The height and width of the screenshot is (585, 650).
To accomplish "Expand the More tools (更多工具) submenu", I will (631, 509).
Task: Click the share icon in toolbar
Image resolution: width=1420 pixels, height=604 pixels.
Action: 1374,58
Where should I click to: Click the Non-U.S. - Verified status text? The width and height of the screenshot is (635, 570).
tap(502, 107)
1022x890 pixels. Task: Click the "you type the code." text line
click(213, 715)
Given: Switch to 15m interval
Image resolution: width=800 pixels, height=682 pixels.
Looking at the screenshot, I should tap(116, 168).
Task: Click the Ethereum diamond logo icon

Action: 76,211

⁂

## Goal of the exercise
Output all the lines above, matching them word for word.

## Answer box
The height and width of the screenshot is (585, 650).
To accomplish "Expand the More tools (更多工具) submenu", I will (631, 509).
Task: Click the share icon in toolbar
Image resolution: width=1420 pixels, height=604 pixels.
Action: 1374,58
Where should I click to: Click the Non-U.S. - Verified status text? The width and height of the screenshot is (635, 570).
tap(502, 107)
1022x890 pixels. Task: Click the "you type the code." text line
click(213, 715)
Given: Switch to 15m interval
Image resolution: width=800 pixels, height=682 pixels.
Looking at the screenshot, I should tap(116, 168).
Task: Click the Ethereum diamond logo icon

Action: 76,211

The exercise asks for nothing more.